Walmart CFO John David Rainey struck a cautiously optimistic tone on the state of the U.S. consumer in an interview with Yahoo Finance but noted key behavior changes due to unrelenting inflation.

“I’d say that what we’re seeing is they are still relatively healthy,” Rainey said. “We’ve seen some changes in consumer behavior that I put in three categories. One is there’s a trade down in both quality and quantity. So instead of buying deli meats, we’re seeing things like canned tuna and chicken and even beans, as units were up over 25% in the quarter. They’re buying smaller pack sizes to save money.”

The savings grace for Best Buy is that the market knows the bad news is coming soon and perhaps already factored that into the stock price. Best Buy stock is down 15% year to date.

The electronics retailer slashed both its second-quarter and full-year financial forecasts in late July. Best Buy sees second quarter same-store sales dropping by 13%, and full year same-store sales are pegged to decline by 11%.
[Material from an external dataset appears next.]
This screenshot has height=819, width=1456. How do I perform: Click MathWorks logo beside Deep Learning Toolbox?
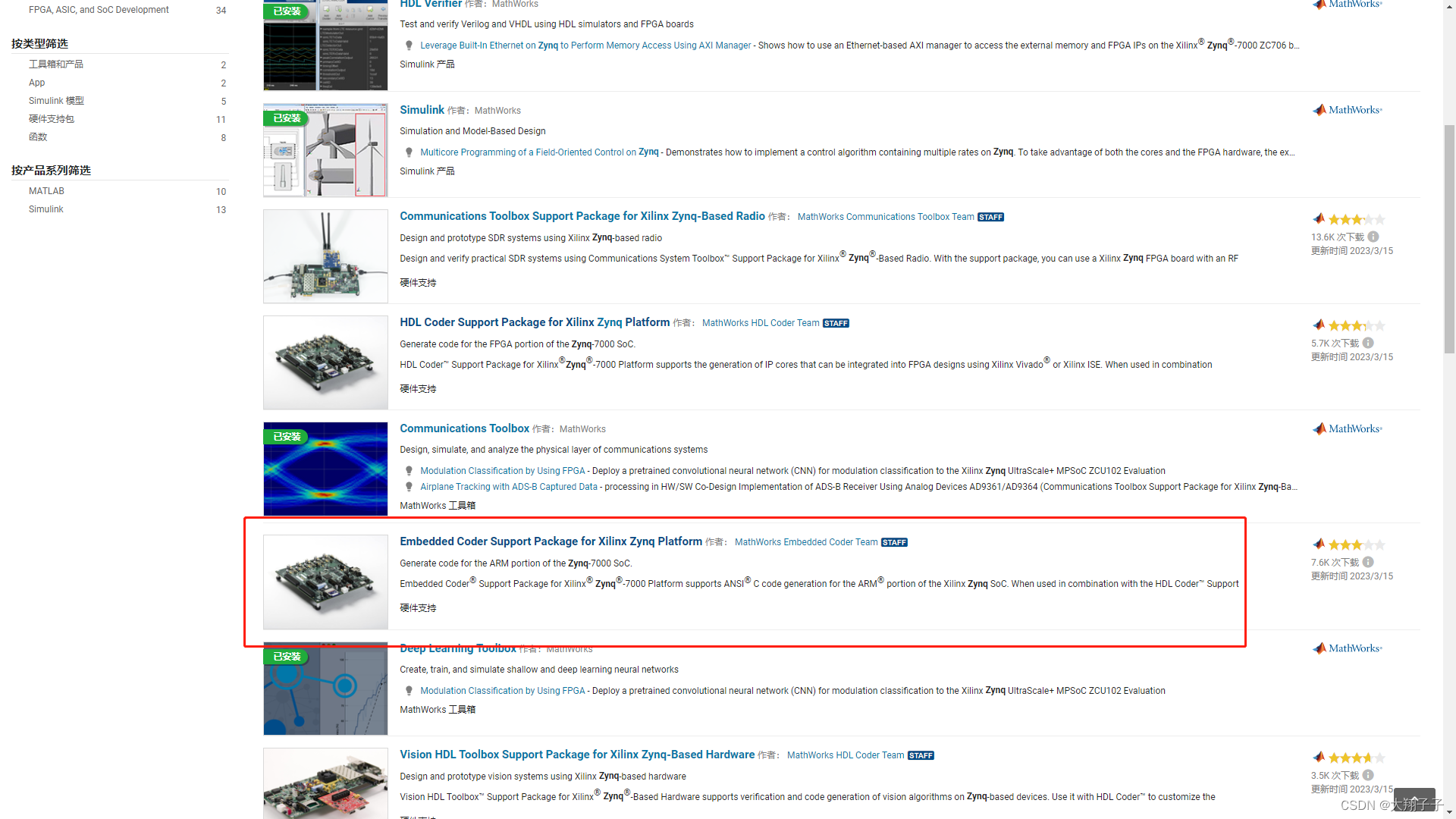click(1346, 648)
Best Buy also said that it would end the second quarter with inventory levels flat versus a year ago despite a sharp pullback in same-store sales. The unbalanced ratio of inventory to sales suggests Best Buy could experience stiff margin pressure well into year end as it marks down slow-moving inventory.

“Given data points around computing and TVs and the weight in the mix, we expect acute pressure in these categories with most of the box down,” JP Morgan analyst Chris Horvers stated in a note. “We estimate down low teens comps in 3Q with some sequential improvement in 4Q (-10%) with the entirety of the back half roughly flat on a dollar basis to 2H19 (or the backhalf of FY20 in Best Buy lingo).”

Nevertheless, despite the warning signs on demand in recent months, Best Buy shares were up 13% in August going into Tuesday.

So now Best Buy’s best bet may be to report something similar to Walmart for the second quarter: Not great but not dire.